HSBC Holdings Plc and Markit Economics’ PMI (EC11CHPM) for China rose to 50.1 last month from 47.7 in July, final readings released today showed. A reading above 50 indicates growth. China is Australia’s biggest trading partner.
“China’s economy is looking solid and that’s very good news for global growth,” supporting risk appetite, said Mizuho’s Suzuki.
The MSCI Asia Pacific Index of stocks climbed 0.9 percent.
In the U.S., Federal Reserve policy makers are debating whether the economy is strong enough to allow them to pare monthly purchases of $85 billion in Treasuries and mortgage debt, which tend to debase the dollar. Officials will reduce the amount at their next meeting on Sept. 17-18, according to 65 percent of economists in an Aug. 9-13 Bloomberg survey.

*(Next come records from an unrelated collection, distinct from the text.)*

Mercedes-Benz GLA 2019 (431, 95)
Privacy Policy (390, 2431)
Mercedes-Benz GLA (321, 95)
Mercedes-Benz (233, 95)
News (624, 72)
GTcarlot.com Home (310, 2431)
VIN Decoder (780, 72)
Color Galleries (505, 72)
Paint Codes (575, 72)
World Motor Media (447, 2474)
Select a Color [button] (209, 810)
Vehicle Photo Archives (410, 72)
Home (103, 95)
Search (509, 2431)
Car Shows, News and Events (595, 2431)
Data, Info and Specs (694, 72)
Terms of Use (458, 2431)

The dollar will rise to 103 yen and $1.28 per euro by the end of the year, analysts in Bloomberg surveys forecast.
“We’re pretty comfortable with dollar-yen at 105 in a year’s time,” said Singapore-based Nick Verdi, a currency strategist in Singapore at Barclays Plc. “What everybody is pinning their hopes on is a U.S.-led recovery.”
Losses in the 17-nation euro were limited before data forecast to confirm manufacturing in the currency bloc expanded at the fastest pace in more than two years.
A final reading on a manufacturing index by Markit Economics based on a survey of purchasing managers will confirm an increase to 51.3 in August, the highest since June 2011, according to analysts surveyed by Bloomberg.
The European Central Bank will set monetary policy on Sept. 5. ECB policy makers are forecast to keep interest rates unchanged at 0.5 percent, according to the median estimate of economists.